Well, there was definitely a bigger overreaction from foreigners living here, in fact. Thus the term fly-jin, thrown around quite a bit in those days. Pervasive PTSD and depression amongst the many thousands still displaced today ( specially the elderly ) is very real. There was an excellent article somewhere from a couple of years ago that I can't quite find right now.
> Chernobyl and Fukushima represses pretty much the worst case...
No, they do not. Each of these could have been much worse.
And yet, even now people are still trying to piece together the scope of the damage that was done. These accidents were already incalculable in the harm they've done.

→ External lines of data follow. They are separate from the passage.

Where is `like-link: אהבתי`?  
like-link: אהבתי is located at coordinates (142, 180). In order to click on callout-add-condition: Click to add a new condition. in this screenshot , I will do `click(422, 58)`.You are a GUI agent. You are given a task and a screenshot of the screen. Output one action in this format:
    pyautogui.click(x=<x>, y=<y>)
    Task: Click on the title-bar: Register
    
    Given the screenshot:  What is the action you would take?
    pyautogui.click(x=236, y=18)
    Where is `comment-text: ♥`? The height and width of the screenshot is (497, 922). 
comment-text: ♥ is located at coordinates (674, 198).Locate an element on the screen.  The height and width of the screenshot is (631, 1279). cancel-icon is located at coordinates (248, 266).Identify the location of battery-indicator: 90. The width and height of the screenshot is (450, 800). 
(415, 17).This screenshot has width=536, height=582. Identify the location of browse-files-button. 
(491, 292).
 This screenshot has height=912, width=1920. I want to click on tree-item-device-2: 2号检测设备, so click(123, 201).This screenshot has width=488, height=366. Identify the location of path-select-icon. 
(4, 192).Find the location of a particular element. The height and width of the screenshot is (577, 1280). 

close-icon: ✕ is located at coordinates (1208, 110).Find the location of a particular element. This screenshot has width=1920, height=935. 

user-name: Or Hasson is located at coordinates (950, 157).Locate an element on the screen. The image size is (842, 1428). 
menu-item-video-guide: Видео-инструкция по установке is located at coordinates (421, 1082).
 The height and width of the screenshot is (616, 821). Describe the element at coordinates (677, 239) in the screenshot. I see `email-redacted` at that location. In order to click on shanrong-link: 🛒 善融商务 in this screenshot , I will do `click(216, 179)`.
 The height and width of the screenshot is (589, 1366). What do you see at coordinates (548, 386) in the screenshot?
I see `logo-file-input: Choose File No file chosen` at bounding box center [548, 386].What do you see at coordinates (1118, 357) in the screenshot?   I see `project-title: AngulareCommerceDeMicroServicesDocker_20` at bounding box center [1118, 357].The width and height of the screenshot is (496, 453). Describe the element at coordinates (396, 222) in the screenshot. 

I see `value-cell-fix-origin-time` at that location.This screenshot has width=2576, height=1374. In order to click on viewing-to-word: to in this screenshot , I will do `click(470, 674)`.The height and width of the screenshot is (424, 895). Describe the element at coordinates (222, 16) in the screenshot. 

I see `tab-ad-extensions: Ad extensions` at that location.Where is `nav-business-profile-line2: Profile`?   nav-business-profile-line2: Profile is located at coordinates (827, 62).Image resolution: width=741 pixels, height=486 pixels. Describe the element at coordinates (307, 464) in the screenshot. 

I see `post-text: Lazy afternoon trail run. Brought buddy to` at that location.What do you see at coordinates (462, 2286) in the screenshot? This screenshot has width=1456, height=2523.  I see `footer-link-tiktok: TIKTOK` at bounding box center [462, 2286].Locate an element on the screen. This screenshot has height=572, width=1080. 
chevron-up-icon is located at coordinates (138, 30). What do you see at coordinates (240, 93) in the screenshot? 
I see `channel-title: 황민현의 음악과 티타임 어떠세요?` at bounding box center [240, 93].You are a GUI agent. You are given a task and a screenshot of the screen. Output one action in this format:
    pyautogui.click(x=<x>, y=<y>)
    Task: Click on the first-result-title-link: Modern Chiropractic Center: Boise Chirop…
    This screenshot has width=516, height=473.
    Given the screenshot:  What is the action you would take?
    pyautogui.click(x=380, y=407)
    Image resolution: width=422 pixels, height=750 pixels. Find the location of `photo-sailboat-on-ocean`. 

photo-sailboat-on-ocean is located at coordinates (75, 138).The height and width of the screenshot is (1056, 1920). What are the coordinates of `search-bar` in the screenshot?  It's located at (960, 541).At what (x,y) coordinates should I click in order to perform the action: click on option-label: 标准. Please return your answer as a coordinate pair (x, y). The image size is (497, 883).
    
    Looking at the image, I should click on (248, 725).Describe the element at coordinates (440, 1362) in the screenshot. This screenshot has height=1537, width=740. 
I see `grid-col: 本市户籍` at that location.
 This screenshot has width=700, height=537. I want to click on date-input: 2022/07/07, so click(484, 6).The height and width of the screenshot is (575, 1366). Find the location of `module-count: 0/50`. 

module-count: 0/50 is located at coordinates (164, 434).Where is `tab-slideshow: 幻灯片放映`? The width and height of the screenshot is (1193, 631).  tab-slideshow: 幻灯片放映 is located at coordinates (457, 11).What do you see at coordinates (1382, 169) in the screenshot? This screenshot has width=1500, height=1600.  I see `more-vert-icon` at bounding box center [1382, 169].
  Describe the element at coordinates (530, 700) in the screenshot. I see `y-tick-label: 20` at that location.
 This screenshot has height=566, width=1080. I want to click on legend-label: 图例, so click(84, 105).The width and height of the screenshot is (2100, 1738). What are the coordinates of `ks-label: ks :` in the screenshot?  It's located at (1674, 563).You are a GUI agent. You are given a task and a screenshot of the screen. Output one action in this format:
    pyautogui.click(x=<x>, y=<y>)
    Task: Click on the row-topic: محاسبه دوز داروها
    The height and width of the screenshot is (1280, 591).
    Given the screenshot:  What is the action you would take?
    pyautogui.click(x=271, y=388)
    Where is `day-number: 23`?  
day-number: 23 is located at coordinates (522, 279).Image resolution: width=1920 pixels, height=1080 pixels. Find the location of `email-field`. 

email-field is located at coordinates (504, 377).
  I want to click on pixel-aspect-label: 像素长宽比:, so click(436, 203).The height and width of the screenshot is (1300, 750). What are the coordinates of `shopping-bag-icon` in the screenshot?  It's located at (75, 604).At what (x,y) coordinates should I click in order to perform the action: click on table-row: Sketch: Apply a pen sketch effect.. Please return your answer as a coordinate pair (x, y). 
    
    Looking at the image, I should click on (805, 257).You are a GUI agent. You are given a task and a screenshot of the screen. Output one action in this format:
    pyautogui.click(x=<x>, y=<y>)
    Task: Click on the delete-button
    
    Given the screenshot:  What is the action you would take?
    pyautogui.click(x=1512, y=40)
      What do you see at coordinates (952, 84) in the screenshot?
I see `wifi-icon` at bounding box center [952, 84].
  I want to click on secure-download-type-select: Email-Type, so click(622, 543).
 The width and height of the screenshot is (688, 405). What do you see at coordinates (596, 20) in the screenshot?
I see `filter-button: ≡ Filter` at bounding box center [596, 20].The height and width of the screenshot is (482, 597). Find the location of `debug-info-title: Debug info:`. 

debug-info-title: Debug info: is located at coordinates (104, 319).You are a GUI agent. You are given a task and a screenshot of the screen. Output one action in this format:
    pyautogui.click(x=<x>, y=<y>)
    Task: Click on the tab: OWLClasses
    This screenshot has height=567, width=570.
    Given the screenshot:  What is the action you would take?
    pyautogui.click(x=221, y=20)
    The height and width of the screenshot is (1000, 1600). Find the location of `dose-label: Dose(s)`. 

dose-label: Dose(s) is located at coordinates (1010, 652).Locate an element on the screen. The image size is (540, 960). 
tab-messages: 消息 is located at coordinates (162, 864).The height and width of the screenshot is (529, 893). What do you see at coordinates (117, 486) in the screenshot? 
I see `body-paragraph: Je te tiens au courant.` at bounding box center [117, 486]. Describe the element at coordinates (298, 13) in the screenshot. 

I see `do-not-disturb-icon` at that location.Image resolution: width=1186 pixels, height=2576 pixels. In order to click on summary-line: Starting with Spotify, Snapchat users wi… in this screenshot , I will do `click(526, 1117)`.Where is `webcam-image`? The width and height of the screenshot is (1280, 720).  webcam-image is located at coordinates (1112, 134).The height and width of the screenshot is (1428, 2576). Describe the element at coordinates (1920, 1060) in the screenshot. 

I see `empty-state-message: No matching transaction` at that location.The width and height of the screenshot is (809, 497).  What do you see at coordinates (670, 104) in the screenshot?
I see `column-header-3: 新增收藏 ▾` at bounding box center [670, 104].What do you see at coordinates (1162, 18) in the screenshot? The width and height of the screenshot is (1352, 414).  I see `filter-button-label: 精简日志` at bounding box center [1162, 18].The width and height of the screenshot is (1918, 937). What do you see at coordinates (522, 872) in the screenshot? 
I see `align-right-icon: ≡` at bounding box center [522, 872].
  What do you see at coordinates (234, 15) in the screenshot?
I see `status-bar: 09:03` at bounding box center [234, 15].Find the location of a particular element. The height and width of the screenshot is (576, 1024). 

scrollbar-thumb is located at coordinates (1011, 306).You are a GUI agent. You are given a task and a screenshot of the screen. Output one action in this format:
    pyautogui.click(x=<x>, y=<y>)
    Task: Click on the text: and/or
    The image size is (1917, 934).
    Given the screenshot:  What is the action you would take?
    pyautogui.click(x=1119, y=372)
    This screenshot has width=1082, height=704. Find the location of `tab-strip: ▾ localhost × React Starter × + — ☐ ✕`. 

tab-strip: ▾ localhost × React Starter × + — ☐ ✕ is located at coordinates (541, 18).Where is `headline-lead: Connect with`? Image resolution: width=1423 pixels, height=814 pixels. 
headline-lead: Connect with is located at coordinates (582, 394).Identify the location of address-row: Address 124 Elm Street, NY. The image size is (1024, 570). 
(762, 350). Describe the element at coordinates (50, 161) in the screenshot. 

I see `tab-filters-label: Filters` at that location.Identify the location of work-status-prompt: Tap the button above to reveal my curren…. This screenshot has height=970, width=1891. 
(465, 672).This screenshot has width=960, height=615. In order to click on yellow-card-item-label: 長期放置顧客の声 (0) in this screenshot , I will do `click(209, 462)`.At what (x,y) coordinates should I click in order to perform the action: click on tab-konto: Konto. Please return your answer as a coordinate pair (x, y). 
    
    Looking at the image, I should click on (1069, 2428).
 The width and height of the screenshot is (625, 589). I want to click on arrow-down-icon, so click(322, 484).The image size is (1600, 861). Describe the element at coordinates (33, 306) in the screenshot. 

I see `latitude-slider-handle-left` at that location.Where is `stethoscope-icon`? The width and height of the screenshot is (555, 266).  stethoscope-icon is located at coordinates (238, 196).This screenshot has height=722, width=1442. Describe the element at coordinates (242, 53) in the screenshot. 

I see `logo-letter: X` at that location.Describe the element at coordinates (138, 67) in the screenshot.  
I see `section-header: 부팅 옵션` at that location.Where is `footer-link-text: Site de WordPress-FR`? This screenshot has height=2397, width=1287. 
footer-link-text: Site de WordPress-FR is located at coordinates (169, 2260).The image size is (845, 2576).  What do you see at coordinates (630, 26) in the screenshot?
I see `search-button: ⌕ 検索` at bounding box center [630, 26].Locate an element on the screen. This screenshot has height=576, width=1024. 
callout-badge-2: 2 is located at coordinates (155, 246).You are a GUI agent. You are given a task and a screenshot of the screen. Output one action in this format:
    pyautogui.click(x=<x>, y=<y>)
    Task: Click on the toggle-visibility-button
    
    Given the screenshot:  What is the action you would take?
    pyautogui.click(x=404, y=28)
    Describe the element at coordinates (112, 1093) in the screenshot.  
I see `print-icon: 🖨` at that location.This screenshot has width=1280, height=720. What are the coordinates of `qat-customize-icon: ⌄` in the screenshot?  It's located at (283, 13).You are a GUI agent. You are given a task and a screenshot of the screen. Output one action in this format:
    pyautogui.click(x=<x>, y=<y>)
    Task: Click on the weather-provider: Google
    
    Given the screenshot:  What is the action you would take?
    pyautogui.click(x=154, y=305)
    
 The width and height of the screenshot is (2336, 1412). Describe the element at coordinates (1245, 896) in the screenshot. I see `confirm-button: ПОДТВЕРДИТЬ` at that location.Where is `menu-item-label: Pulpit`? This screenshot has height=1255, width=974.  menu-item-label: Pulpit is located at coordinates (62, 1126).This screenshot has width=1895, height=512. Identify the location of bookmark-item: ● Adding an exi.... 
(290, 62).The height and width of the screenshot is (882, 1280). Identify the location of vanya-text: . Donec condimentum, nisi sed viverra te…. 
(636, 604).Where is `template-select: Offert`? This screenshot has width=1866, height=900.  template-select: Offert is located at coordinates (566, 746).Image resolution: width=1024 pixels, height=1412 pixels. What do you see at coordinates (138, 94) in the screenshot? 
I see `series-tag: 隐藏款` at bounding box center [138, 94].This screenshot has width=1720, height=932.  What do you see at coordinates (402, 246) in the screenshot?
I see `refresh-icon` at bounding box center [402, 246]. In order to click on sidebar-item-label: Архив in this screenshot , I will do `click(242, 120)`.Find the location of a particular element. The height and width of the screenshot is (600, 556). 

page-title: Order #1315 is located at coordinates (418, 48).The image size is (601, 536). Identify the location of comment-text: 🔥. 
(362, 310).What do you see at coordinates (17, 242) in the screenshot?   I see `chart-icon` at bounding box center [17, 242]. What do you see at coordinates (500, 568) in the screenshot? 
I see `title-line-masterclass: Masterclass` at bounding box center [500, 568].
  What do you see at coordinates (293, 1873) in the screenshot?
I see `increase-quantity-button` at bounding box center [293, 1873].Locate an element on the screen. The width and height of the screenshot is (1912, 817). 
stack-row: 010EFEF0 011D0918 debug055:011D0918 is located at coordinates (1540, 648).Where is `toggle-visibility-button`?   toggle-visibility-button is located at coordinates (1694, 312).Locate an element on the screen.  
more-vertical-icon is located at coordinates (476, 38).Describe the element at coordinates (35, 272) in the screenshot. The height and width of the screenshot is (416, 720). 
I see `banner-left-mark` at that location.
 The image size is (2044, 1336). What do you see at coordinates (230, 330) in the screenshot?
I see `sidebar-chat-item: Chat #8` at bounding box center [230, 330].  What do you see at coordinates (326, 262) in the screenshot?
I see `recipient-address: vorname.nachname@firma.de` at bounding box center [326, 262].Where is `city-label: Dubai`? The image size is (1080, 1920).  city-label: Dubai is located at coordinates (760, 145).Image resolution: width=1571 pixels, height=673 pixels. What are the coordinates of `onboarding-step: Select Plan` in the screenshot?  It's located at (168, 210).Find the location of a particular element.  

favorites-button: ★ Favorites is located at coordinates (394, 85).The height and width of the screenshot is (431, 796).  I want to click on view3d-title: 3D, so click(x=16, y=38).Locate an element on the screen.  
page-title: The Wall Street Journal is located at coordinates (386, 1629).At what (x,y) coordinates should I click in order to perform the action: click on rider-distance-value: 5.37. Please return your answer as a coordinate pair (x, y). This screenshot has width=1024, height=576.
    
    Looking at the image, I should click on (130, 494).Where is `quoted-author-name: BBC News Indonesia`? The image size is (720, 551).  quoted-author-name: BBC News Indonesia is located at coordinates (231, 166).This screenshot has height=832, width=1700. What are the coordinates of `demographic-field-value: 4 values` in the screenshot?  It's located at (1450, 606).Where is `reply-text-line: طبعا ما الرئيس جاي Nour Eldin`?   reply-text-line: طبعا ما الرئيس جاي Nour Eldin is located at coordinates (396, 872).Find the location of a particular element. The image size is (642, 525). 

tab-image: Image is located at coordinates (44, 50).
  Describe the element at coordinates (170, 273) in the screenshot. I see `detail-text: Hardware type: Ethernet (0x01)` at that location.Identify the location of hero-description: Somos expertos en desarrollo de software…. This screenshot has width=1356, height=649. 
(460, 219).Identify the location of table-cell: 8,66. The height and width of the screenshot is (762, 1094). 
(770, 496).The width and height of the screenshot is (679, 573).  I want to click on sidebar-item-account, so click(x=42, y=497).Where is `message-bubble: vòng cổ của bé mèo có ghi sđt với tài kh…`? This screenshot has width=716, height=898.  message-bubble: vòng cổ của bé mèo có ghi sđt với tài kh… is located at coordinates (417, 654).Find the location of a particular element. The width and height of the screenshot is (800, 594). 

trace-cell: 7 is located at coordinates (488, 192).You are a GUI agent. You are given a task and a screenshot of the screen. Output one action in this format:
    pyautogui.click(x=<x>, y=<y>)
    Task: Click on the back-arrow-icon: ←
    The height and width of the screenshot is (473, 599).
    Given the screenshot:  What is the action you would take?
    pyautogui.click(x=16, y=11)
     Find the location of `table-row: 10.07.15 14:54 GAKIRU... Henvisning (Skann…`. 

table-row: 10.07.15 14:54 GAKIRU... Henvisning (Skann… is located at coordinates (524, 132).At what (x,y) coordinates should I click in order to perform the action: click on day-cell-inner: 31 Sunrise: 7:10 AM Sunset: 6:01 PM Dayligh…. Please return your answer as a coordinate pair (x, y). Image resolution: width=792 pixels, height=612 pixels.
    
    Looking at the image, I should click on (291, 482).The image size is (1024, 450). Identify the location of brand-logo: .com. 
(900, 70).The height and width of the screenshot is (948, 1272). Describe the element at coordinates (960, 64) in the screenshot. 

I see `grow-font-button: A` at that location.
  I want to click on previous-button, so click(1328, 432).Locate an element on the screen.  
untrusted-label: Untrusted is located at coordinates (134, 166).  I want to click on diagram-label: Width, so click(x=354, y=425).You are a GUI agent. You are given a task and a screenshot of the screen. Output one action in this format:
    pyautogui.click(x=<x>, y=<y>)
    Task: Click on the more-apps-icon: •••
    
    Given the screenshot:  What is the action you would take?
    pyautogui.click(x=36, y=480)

One thing that I try to keep in mind is that the quantity of energy that we're trying to extract from the natural world is orders of magnitude more than any animal has every tried before. There's going to be unexpected costs of wandering off nature's beaten path, whether it's radiation, airborne particulates, or runoff from PV manufacturing
For a beautiful illustration of this, I HIGHLY recommend:
It strikes me that in what can be described as a "disaster" from many angles, they are potentially modeling a working containment-and-recovery process from other angles. This could be extremely valuable, the exception to the safety tradition that writes new rules providing higher leverage in working with beneficial and yet hazardous materials.